U. Underwear, but make it Rihanna
After single-handedly saving the beauty industry with last year's Fenty Beauty launch, RiRi did it again with Savage x Fenty, her ultra-inclusive (and actually affordable) lingerie line. We stan a body positive, sex positive, entrepreneurial queen.
V. Virgil at Louis Vuitton
Virgil Abloh made history in March when he became the first black artistic director of Louis Vuitton, being appointed to head up menswear. His debut in Paris in June, a vibrant kaleidoscope entitled The Vocabulary According to Virgil Abloh, also further signified the emergence of streetwear and high, luxury fashion.
W. Wild, Wild West
This year saw a reclamation of cowboy culture and the style of the American West, and for those from schools with Future Farmers of America chapters, a reintroduction to an old friend. Stetson hats, cowboy boots, bolos became some of this year’s “it” accessories, artists like Kacey Musgraves, Post Malone, and Harry Styles served as spokespeople for this neo-Western glitz, and brands like Neon Cowboys were back. Pyer Moss whose fall/winter 18 campaign starred Cowgirls of Color (a team which competes in the Bill Pickett Invitational Rodeo, an event celebrating black cowboys and cowgirls), and Mademe with their collaboration with Converse redefined who and where western style can be worn.

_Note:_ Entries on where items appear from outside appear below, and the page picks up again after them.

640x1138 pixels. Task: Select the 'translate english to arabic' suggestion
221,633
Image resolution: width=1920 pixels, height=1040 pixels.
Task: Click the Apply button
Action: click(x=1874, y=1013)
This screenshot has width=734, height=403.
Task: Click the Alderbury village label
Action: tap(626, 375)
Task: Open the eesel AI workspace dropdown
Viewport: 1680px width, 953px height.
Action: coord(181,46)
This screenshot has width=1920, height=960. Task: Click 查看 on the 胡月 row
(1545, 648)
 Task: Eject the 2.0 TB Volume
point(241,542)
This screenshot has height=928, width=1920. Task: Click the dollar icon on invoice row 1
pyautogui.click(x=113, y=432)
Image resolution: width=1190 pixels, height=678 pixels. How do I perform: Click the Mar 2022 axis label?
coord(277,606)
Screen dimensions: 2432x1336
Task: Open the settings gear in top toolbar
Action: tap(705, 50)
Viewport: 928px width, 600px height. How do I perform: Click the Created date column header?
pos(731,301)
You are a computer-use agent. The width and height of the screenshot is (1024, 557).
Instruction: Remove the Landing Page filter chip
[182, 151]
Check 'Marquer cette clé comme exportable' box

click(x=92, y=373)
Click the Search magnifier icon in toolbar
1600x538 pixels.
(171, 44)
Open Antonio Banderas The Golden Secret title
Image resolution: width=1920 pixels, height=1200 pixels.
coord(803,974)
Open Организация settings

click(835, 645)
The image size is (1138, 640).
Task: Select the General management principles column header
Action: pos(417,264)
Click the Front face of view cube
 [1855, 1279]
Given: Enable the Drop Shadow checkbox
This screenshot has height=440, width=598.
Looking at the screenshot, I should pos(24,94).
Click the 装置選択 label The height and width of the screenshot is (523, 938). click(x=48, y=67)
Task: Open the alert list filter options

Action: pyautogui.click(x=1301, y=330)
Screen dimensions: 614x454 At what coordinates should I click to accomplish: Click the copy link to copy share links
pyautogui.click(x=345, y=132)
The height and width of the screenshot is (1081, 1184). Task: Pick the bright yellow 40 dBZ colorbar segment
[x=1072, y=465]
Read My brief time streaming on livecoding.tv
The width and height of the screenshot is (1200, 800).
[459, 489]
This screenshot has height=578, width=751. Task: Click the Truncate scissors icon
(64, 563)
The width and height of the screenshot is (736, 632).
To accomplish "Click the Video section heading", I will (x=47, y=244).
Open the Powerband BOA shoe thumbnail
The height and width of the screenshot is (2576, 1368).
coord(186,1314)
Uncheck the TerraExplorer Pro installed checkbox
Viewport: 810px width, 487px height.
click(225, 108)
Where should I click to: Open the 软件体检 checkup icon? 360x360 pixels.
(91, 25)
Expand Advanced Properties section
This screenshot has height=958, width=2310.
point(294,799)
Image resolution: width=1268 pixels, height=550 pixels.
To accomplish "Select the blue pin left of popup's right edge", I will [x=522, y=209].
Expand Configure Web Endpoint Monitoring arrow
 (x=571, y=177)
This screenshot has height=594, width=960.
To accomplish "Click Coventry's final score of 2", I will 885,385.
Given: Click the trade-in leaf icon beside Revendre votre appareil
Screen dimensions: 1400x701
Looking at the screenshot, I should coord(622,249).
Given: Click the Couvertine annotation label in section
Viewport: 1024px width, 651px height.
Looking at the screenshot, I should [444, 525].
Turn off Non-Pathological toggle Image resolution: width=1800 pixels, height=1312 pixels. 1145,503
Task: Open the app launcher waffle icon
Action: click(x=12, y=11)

X. Xander Zhou and contemporary Chinese designers
In an increasingly globalised world, like most billion-dollar industries, fashion from under-recognised countries is getting its due attention. One of these up-and-coming voices is that of Chinese designer Xander Zhou who is offering a fresh perspective on fashion through the Asian tradition of craft. Zhou is not only changing the game by introducing a new face and culture onto the fashion stage but he’s making key statements with eye-grabbing concepts. During his spring/summer 2019 show, New World Baby, he paraded male models wearing prosthetic pregnancy bumps down the runway, questioning the boundaries of human capabilities in the new age of technology. The title of his latest show also predicts a shift in his view of the international world order, foreshadowing the transformation of China and fellow rising powers, that were once overlooked by the West, as the new frontier of fashion and innovation.
Y. Y2K Style
Now, whether we’re here for it or not, 2000s style is beginning to experience a resurgence. Juicy Couture, high-shine lip gloss, Von Dutch, Ugg, *gulp* low rise jeans, basically everything we and the scions of our youth found trendy in 2002 is making a comeback thanks to nostalgia and fashion’s latest obsession with “bad taste-is-good taste” aesthetic. Paris Hilton, Legally Blonde’s Elle Woods, The Cheetah Girls, and more are style icons once again. Y/Project sent thigh-high Uggs down the runway to complement an oversized casual collection for the brand’s AW18 menswear show, the Dior Saddle bag - launched during Galliano’s tenure in 1999 - made its revival on their AW18 runway, and nearly every brand is opting into the classic 00s concept of logomania.
Z. Generation Z
After an exciting year in fashion it’s safe to say that the next generation is left with so many opportunities to explore their potential and perhaps redesign the structure of style. Our final words to up-and-coming generation Z creatives : the fashion legacy continues.